**What to do:**
Rewrite every entry with "screenshot" changed to "screen capture" and nothing else altered. Leave out the pictures.

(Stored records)
>>>
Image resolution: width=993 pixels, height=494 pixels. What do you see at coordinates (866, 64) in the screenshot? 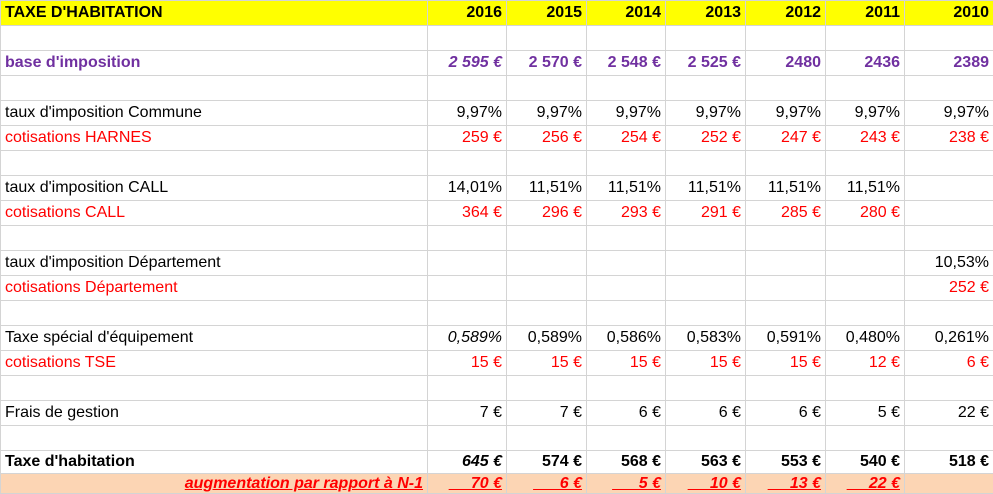
I see `value-cell: 2436` at bounding box center [866, 64].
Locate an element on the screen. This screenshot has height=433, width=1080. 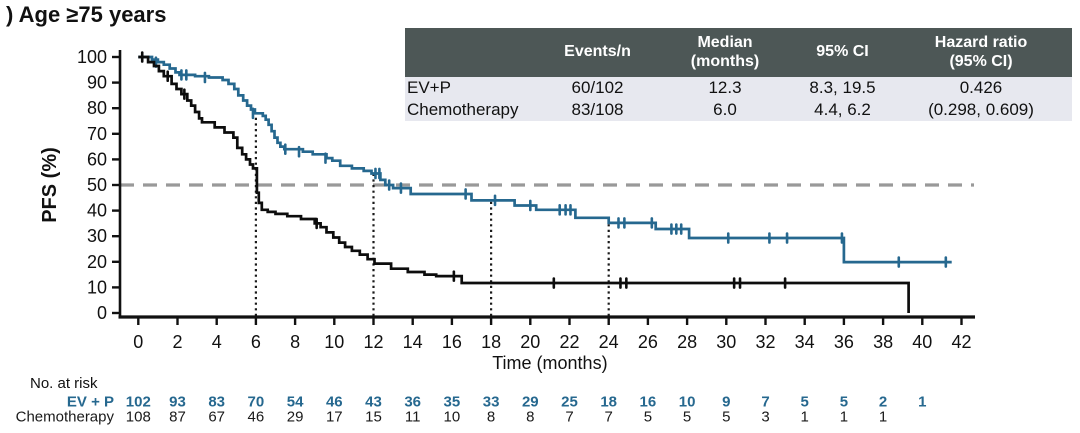
at-risk-count: 35 is located at coordinates (452, 402).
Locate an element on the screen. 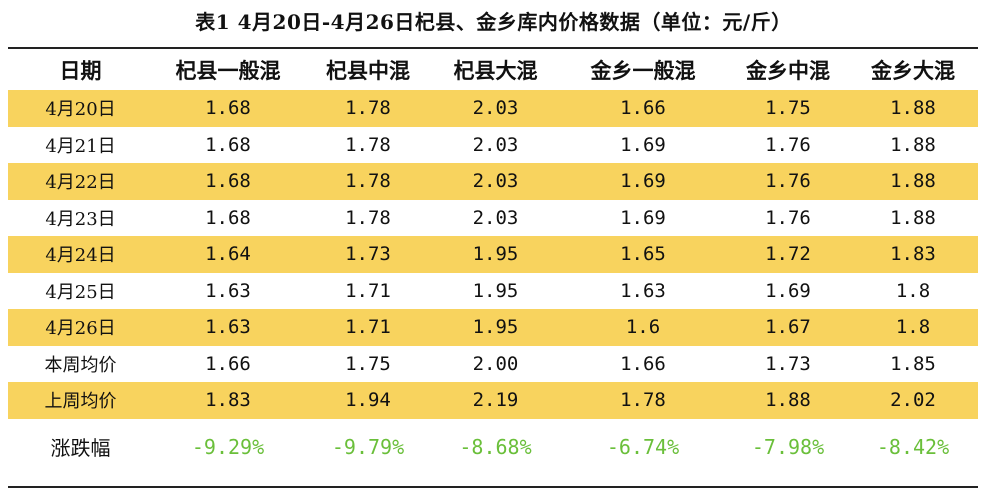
<<<
**Solution to this task:**
Image resolution: width=993 pixels, height=494 pixels. What do you see at coordinates (866, 64) in the screen capture? 
I see `value-cell: 2436` at bounding box center [866, 64].
Locate an element on the screen. This screen capture has height=433, width=1080. 
at-risk-count: 35 is located at coordinates (452, 402).
Locate an element on the screen. 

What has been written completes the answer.